Religion and Public Life in Canada: Historical and Comparative Perspectives
Published: June 2001© 2001
Imprint: University of Toronto Press
Page Count: 368 Pages
Dimensions: 6.03 x 8.99
368 Pages, 6.03 x 8.99 x 1.10 in
Academic and popular opinions agree that Canadian public life has become wholly secularized during the last hundred years. As this book acknowledges, religion has indeed lost most of its influence in education, politics and various interest groups. But this rigorously researched volume argues that religion was one of the early institutional bases of the public sphere, and although it has since become differentiated from the state, it should not be overlooked or underestimated by historians and sociologists of modern Canada. A compilation of scholarly case studies, it addresses the continuing influence of religion on modern, 'secular' institutions and thus on shaping communal identities.

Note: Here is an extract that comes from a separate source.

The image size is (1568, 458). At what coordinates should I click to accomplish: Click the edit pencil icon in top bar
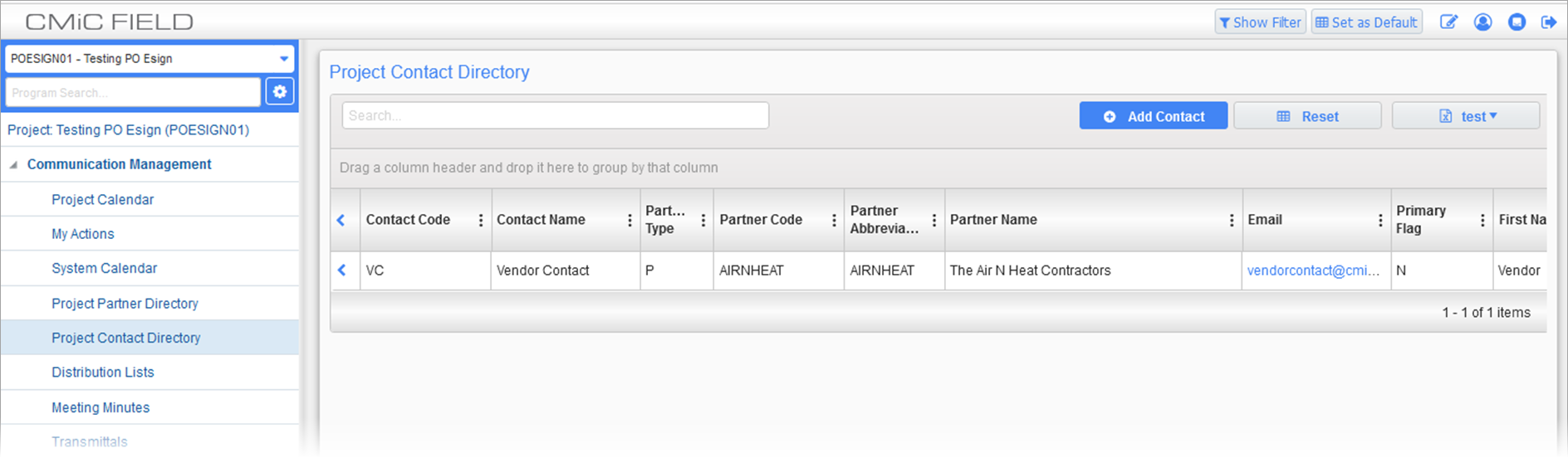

Van Die's book brings together some of Canada's leading historians of religion - including an entry by distinguished US historian, Mark Noll. Religion and Public Life in Canada shows an awareness of the effects of issues such as gender, ethnicity, and regionalism, and considers the recent influence of previously 'outsider' religions such as Judaism and Sikhism. By challenging the assumption that religion has become a matter only of private concern, and by showing its historical and continued relevance to public life, the book takes the debate over secularization on to an entirely new plane of concern.